Here we have the method we used in the event above. It is used to remove the periodic task we have created. To do this we first need a try catch statement to block against any unwanted errors reaching the user. Within the try statement we want to use the Remove function that is part of the ScheduledActionService. Before the next method we are going to create a Boolean object called ignoreCheckBoxEvents and set it to false. In the next two methods we have click event handlers that run when the checkbox to enable or disable the background agents is checked or unchecked. If the checkbox is checked, we run an if statement to check and see if ignoreCheckBoxEvents is true and if it is then do nothing else run the method StartPeriodicAgent(). If we uncheck the checkbox we run an if statement to check and see if ignoreCheckBoxEvents is true and if it is then we want to return, else we run the RemoveAgent method to remove the periodic agent we have enabled.

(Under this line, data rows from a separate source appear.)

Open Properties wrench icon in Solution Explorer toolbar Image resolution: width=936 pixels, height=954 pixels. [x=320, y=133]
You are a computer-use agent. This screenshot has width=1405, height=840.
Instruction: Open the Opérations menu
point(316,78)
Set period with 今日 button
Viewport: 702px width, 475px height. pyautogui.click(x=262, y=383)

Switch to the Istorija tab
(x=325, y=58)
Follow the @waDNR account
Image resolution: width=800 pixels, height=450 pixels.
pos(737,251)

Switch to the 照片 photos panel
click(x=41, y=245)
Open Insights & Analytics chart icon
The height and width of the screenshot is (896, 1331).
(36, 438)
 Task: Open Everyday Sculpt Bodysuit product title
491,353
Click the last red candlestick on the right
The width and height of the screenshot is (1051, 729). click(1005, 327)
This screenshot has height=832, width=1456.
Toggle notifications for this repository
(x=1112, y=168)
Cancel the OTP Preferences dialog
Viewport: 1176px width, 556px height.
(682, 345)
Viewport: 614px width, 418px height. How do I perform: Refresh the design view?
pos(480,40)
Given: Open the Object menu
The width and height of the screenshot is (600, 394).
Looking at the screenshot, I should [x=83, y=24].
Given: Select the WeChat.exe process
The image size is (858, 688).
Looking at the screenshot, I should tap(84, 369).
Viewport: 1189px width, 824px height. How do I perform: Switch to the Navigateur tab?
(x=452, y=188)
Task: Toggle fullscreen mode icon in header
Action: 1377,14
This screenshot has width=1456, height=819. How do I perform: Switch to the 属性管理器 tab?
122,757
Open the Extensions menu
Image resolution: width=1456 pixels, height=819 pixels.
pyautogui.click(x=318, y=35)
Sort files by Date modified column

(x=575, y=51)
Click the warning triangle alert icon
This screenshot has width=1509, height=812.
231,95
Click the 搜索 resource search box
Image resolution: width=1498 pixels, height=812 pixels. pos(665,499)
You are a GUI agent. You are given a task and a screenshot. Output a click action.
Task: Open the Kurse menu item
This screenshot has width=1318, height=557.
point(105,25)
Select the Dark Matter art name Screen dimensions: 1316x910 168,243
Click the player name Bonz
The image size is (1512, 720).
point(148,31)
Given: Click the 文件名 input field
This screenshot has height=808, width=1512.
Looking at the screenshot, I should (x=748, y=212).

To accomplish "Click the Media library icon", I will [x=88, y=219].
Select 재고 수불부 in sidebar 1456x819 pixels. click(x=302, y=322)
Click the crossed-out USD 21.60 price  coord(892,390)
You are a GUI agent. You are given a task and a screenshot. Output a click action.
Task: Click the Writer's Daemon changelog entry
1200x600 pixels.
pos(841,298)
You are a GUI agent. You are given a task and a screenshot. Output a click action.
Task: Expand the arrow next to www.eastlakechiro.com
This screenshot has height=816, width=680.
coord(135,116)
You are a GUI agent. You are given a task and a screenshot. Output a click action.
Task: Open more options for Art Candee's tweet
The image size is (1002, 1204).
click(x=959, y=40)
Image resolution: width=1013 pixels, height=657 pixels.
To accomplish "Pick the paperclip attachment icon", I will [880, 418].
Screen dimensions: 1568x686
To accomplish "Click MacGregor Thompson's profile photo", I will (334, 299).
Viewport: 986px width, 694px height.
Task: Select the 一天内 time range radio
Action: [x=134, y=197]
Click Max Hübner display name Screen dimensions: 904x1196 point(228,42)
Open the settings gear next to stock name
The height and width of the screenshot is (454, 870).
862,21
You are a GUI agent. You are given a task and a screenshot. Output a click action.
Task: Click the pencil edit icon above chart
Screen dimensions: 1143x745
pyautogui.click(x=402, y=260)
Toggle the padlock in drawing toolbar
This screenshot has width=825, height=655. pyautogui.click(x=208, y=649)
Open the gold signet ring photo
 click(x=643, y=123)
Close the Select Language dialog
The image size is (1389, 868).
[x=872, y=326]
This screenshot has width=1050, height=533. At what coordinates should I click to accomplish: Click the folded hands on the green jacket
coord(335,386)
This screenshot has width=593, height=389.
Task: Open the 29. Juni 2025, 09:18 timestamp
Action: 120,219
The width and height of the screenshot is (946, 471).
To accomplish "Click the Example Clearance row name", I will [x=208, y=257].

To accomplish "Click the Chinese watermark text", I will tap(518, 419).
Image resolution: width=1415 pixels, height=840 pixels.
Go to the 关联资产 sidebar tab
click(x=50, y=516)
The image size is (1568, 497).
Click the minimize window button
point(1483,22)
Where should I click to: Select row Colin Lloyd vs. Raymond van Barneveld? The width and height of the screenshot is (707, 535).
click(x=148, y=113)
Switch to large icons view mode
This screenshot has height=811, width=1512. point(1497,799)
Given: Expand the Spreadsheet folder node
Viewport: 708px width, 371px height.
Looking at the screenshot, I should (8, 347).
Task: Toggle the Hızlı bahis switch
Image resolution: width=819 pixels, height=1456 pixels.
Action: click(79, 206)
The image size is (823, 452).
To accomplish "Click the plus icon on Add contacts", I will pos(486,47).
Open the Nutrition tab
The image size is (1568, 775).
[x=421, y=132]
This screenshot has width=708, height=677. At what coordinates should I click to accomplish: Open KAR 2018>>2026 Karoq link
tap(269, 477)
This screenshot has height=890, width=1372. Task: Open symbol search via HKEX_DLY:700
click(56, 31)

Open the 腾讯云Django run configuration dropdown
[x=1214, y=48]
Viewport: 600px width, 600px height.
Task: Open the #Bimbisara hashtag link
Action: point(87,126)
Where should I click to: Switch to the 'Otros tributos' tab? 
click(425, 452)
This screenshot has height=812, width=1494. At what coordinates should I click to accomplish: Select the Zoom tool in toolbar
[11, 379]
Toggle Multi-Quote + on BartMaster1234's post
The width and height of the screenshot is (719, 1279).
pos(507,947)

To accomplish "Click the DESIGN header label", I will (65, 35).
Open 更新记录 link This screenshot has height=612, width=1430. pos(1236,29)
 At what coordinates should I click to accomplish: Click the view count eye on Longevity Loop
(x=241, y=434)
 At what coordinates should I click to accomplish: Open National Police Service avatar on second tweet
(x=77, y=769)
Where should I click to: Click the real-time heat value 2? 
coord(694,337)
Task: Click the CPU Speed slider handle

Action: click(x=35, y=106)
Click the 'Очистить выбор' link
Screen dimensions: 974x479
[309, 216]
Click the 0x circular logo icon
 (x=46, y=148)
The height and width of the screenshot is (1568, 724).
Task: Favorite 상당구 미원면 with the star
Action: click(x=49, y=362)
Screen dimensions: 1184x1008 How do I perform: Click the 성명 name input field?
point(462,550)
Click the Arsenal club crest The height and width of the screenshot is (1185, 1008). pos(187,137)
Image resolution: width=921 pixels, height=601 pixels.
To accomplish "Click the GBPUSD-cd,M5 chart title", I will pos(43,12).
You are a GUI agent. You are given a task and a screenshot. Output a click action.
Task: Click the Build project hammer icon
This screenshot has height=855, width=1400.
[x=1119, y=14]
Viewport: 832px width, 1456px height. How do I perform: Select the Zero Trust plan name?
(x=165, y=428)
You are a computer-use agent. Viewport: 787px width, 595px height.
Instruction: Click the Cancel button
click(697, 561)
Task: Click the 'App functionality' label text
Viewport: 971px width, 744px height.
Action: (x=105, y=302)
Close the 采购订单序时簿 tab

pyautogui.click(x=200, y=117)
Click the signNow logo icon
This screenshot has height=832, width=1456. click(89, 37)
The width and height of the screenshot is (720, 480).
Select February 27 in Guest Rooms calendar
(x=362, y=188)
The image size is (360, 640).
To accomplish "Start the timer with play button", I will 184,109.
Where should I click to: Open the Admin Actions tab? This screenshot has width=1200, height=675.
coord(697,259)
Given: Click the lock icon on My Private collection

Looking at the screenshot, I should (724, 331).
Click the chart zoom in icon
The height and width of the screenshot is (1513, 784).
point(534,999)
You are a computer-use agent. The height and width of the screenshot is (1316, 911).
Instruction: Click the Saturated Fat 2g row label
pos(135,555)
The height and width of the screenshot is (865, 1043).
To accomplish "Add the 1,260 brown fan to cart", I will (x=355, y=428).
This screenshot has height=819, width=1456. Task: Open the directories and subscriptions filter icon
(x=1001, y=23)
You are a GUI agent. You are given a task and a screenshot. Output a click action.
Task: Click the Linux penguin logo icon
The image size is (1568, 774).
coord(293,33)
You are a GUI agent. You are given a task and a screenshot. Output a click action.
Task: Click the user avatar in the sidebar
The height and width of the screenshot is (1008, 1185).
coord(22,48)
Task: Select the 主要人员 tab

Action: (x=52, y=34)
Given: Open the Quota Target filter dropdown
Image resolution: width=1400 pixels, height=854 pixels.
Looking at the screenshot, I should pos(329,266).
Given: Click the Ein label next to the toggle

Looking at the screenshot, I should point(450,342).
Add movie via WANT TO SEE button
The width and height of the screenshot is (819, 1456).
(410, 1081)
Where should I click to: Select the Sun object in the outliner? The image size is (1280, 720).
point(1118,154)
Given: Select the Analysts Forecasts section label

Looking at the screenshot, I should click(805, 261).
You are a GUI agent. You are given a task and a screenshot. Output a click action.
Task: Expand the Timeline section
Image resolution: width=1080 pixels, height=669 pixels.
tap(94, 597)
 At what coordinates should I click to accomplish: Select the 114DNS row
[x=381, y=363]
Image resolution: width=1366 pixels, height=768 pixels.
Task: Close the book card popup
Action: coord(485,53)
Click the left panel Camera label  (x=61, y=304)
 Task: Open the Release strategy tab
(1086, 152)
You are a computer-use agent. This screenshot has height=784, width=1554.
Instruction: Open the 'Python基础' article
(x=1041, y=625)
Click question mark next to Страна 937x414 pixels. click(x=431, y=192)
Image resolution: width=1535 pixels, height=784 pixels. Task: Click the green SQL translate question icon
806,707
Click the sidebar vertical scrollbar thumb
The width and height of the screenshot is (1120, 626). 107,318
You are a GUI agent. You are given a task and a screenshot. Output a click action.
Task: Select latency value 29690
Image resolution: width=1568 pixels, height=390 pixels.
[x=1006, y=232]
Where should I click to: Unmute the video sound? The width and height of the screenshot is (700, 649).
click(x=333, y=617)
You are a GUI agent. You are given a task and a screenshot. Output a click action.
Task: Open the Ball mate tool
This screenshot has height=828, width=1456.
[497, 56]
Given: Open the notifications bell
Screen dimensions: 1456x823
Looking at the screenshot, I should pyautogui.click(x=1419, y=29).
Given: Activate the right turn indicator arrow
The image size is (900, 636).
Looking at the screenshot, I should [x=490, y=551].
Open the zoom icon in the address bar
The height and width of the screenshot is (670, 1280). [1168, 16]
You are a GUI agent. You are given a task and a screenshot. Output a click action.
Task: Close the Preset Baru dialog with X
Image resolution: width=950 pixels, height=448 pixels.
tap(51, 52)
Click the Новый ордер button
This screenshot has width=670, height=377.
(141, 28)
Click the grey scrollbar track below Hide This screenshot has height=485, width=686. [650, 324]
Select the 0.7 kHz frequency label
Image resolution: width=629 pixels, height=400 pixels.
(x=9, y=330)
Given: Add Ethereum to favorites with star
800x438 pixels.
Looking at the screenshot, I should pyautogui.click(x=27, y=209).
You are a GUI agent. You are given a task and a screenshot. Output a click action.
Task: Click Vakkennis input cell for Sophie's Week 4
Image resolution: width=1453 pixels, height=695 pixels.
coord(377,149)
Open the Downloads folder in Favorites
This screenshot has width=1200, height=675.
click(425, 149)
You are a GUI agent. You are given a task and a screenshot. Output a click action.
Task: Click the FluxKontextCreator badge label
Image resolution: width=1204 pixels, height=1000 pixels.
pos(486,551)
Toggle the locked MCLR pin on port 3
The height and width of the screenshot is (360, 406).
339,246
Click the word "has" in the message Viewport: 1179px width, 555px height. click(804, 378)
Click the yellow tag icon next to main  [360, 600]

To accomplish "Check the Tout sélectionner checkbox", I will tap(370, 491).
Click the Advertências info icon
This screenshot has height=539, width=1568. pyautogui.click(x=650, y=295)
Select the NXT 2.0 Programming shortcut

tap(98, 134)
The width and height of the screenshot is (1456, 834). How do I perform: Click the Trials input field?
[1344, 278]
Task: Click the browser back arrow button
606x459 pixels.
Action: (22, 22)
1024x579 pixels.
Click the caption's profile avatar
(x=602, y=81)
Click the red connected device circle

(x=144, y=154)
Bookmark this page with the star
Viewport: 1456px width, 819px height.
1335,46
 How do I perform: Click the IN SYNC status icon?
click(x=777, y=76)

// Use this method to bind to the checkbox and keep it checked or unchecked
protected override void OnNavigatedTo(System.Windows.Navigation.NavigationEventArgs e)
{
ignoreCheckBoxEvents = true;
periodicTask = ScheduledActionService.Find(periodicTaskName) as PeriodicTask;
if (periodicTask != null)
{
ContentPanel.DataContext = periodicTask;
}
ignoreCheckBoxEvents = false;
}
}
}

The method above is used in conjunction with the XAML file we reviewed before. We make ignoreCheckBoxEvents equal to true and look for the periodic task and instantiate it to our PeriodicTask object. If the periodic task is not empty we want to pass the notification to make it checked, else keep it unchecked. After the if statement we set ignoreCheckBoxEvents equal to false. Below we have the Windows Phone Scheduled Task Agent that we created up above. The only difference is that this is the complete code to get a push notification to appear for the user and to update the count on the tile.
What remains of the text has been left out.